Perhaps using a JSON file to store the factory configuration is better suited to this projets use case and would allow for more flexibility and ease of use. This does introduce issues of how to parse and split the JSON file to minimize R/Ws and overheads.
The OTA helper library is currently a naive implementation. For the intended deployment of this software it can be considered one of the most important components.
Though using HTTP GET requests to receive files for OTA over the internet is the clearest approach it poses a few issues in this case. Mainly being the duplication of an entire communication protocol for the sake of a single use case. Along with added complexities in needing extra overhead for authentication and security.

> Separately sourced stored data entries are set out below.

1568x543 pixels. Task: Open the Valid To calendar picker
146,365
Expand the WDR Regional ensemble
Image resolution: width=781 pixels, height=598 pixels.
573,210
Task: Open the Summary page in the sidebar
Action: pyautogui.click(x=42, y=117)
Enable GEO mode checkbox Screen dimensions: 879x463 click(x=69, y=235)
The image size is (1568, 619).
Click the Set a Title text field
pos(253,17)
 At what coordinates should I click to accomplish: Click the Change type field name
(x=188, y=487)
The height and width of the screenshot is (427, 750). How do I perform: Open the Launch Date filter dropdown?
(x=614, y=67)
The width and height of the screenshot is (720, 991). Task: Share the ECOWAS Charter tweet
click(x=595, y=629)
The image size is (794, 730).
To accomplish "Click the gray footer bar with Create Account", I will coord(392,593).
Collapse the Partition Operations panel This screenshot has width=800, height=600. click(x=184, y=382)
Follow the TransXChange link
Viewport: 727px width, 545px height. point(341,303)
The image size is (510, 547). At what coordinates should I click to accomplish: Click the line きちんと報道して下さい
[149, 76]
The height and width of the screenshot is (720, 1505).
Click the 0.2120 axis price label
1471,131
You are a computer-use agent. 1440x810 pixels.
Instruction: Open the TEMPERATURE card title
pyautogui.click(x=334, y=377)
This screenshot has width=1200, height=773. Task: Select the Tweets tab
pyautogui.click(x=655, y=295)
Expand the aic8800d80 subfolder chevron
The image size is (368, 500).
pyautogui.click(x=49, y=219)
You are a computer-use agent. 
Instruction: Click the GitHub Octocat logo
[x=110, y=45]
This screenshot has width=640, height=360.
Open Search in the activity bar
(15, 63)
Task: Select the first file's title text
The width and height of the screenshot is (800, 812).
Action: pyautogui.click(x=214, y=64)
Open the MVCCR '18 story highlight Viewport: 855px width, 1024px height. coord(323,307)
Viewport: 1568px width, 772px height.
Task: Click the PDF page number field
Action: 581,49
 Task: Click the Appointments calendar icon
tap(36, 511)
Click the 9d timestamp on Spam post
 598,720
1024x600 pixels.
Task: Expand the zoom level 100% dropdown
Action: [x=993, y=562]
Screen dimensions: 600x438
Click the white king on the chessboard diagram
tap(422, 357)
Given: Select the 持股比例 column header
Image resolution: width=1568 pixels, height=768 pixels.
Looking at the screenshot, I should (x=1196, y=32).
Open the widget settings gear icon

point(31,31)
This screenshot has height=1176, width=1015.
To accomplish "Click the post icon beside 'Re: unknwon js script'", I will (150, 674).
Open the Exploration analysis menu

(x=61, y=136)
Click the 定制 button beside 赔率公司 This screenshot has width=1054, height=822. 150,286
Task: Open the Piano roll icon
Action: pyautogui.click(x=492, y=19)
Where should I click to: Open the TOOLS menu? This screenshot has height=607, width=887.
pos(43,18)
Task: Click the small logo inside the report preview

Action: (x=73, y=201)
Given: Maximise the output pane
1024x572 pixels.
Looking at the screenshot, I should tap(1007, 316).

The OTA helper could be moved to use MQTT packets to receive the firmware update, and report back the state of the update. This approach allows the use of the existing MQTT connection and its security for sending IIoT data to also be used as a secure channel for firmware updates. This approach is in line with Amazon's AWS IoT OTA update approach. It does require deliberation on how best to approach the ideal structuring of this approach for the intended use case, and unintended future use cases.
A simple implementation would be having each device subscribe to a topic of its own UID, and then a python script could watch a GitHub Repo, pull the latest compiled firmware when there is a change. Split the firmware into segments and send them to the device over MQTT. The device could then sequentially write the segments to flash and then restart. This approach is simple and straightfoward, but requires development of a python script to handle the firmware splitting and sending, along with devices needing to be online to receive the update. Expanding this approach to networks of devices in the 1000's may be impractical. However, the benefits of reusing the already necessary MQTT connection for the firmware update are significant.
This module can also be spun off into its own library and be a drop in place component for any ESP32 project.
This module is supposed to use the sub modules together in order to provide a dead simple interface to send MQTT packets to an end developer and have the system handle the rest. This module is currently missing the majority of its functionality. Earlier iterations demonstrated the ability to switch between WiFi and LTE, and send MQTT packets. However, the current implementation was left incomplete in favor of other components. Logic to periodically check for updates is also missing. A lot of logic to minimize memory impact and to deal with extended periods of disconnection can be implemented here to further augment the robustness of the IIoT system.
The current structure of three FreeRTOS tasks is almost entirely arbitray and could/should be switched out to a better thought out system. The current structure is based on the idea of having a main task to handle sending messages, and two tasks to handle maintaining connections. This structure may or may not be optimal, and should be rethought.
Significant improvements can also be made here to improve error handling and interfacing. Interfacing with the main program about status updates, and errors is currently not implemented. How to deal with status updates and errors is likely going to be partially dependent on the implementation of the device using this library, and as such should be left to the main program to implement. Further optimizations can also be made here, including but not limited to: heap management (i.e. restart device if heap is too low), saving messages to flash if they cannot be sent, not starting the AP unless necessary, discarding the AP and the webpage when and if not needed, opening the webpage on demand, etc.
The demands of this library also cross over into the other components.